Nine days after the Central Bank of Nigeria (CBN) abandoned its 16-month-old currency peg of the naira (NGN) to the dollar (USD), there is something not quite right with the new FX market.
Foreign investors are not buying the story just yet (by bringing in their funds) and it seems like a case of the more you look the less you see.The major problem is that the USD/NGN is not trading like it should after a long period of a tight overvalued peg, like the CBN had. USD/NGN volatility has not spiked and trading liquidity is very low, so what gives?
Trading in the Nigerian interbank foreign-exchange market is yet to pick up, partly because the CBN cleared a backlog of dollar demand by selling more than $4 billion in the spot and forward markets on the first day without the peg. However investors feel the true level of the naira has not been reached and are yet to come back. They suspect the CBN is not letting market forces determine the true FX rate.

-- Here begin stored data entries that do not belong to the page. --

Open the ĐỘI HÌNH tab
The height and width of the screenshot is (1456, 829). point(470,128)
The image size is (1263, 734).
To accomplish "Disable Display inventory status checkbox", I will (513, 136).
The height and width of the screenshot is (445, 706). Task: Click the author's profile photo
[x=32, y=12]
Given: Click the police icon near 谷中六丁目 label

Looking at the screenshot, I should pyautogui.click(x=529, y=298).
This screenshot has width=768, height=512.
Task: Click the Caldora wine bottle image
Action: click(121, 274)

This can be glanced from volumes traded.
Turnover averaged about $40 million a day last week. Less than three years ago; weekly volumes were as high as $1 billion, according to analysts at Standard Bank Group Ltd.Globally currency markets are known for their high levels of volatility and liquidity.One hopes the CBN is not trying to be a magician here.Making traders believe there is free market trading in the dollar/naira, while in reality it just moved the level up to N281 from N199 and is heavily managing it at the new level.

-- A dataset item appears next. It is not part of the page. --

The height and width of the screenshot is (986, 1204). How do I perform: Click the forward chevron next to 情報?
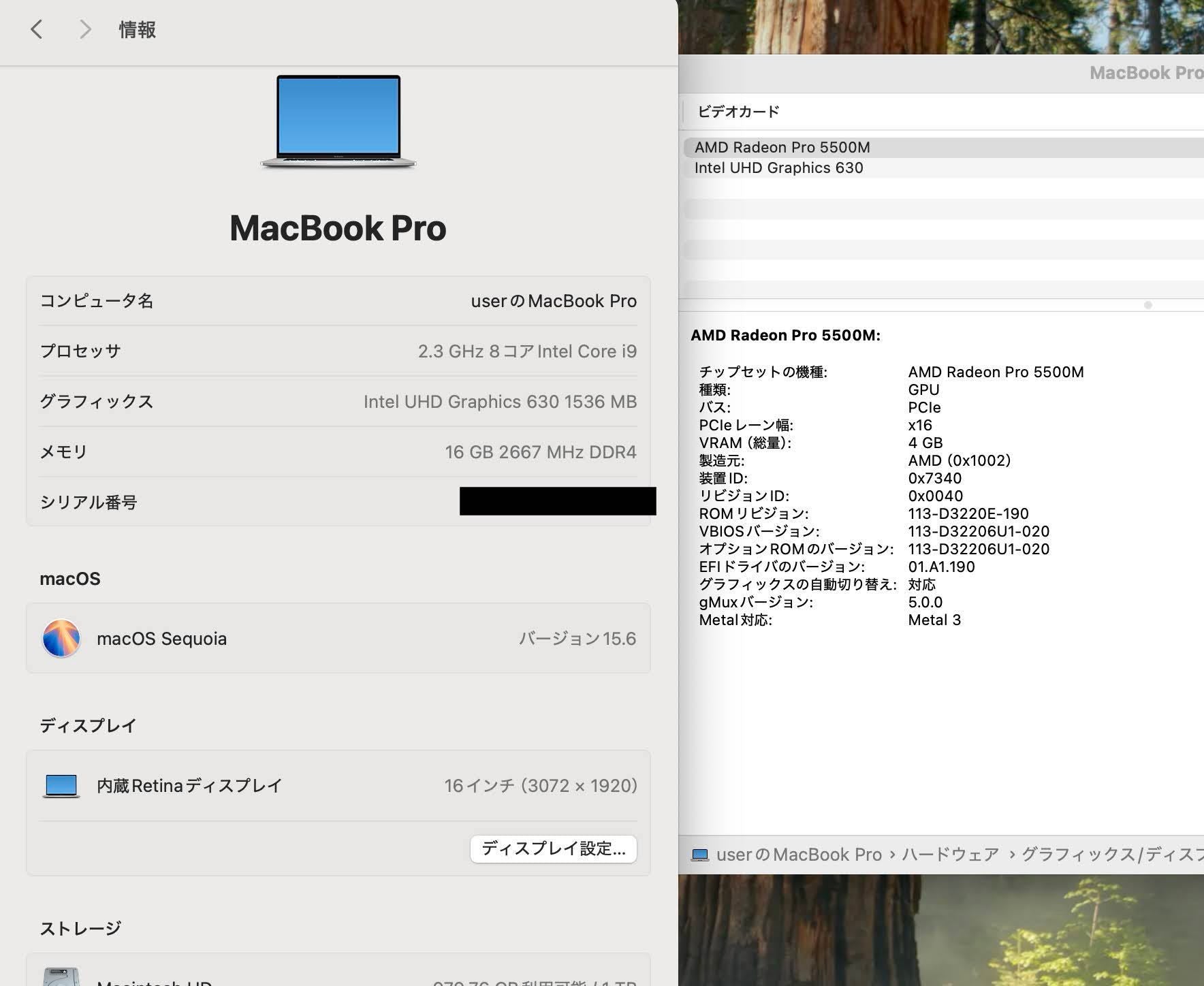[84, 29]
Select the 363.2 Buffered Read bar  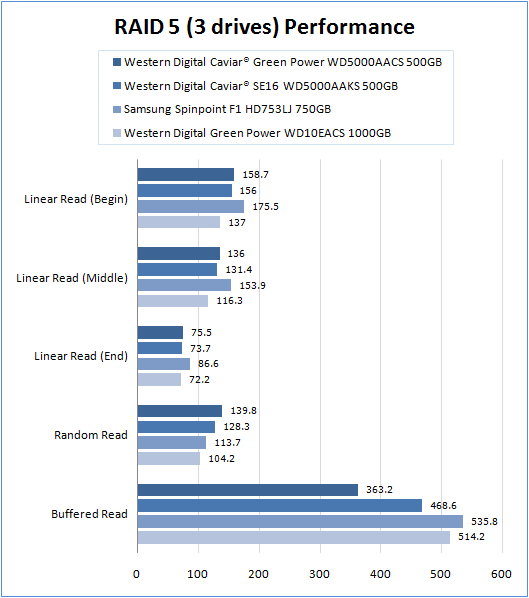(248, 490)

The implication of course is that a lack of liquidity means forex will continue to be rationed and sold to a few people. The retail end of the market is being starved of liquidity as no one seems to be selling except the CBN. Could it be that people believe the current price is not real? No one knows for sure but at Nairametrics we expected the Naira to at least trade ad a 5% discount to the back market rate when trading opened on Monday last week. We felt that will allow more suppliers into the market as the black market rates is still considered the real market price. This is not happening and so the trickle down effect is what we are seeing. People who need Forex remain on the queue till it trickles down to them. How long you are on that queue will depend on how much dollars is supplied to the interbank market.